• Task brief:
In the records that follow, find each line with the word "computer" and copy it.

• Dataset entries:
┄┄┄┄┄┄┄┄┄┄

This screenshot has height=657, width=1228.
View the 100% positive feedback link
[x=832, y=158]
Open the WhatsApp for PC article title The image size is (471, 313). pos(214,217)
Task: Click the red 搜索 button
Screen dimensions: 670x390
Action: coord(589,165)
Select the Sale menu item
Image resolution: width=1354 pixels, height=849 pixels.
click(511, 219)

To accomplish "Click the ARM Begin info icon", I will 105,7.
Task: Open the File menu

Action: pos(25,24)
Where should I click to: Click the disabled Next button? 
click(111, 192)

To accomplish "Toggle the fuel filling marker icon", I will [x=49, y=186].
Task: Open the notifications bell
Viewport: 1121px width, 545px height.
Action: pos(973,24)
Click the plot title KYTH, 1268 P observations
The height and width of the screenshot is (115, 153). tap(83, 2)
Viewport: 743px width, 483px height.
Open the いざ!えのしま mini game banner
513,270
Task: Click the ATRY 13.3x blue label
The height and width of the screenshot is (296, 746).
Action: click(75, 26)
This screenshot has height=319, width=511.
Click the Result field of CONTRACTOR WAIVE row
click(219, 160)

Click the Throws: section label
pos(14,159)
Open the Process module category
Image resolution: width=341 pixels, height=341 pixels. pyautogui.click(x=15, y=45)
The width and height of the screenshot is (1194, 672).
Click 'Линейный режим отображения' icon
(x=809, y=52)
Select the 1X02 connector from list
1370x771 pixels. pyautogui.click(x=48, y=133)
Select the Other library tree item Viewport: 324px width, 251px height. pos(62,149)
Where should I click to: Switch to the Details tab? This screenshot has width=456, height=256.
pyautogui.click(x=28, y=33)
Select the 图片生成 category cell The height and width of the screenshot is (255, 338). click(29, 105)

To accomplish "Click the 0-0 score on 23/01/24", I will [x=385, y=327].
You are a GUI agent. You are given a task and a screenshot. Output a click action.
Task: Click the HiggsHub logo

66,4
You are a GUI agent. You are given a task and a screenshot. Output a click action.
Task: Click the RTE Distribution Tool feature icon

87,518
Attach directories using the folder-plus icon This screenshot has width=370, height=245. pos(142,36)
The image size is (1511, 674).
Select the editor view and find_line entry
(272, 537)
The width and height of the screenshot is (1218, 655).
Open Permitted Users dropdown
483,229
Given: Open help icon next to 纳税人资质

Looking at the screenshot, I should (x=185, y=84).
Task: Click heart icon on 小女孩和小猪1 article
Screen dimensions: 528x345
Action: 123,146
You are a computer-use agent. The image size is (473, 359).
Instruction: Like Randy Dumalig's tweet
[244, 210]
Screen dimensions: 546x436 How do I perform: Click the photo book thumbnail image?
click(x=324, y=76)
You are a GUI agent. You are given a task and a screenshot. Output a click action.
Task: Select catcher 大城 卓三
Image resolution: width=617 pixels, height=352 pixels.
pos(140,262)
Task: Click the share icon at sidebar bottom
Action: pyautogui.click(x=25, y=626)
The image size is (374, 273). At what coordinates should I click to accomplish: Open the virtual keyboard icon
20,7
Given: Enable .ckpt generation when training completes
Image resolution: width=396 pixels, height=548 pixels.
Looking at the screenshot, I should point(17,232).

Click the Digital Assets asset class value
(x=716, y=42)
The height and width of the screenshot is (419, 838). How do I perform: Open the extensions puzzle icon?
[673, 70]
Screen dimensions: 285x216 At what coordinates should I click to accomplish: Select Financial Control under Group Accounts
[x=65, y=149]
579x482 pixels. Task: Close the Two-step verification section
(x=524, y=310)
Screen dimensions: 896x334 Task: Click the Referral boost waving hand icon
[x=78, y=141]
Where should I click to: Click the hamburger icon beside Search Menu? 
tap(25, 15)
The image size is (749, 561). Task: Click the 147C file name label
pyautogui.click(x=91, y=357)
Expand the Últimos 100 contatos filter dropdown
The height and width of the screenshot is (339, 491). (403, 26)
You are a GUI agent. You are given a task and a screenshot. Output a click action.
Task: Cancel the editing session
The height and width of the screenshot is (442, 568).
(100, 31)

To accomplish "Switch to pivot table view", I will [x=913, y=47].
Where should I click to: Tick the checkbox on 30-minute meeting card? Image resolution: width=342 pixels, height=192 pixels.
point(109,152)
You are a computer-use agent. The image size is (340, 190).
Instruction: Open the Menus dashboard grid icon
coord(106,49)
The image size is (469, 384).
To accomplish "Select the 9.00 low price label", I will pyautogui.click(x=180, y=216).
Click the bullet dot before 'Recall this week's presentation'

┄┄┄┄┄┄┄┄┄┄

• Result of the exercise:
You are a computer-use agent. The image size is (473, 359).
You are a computer-use agent. The image size is (340, 190).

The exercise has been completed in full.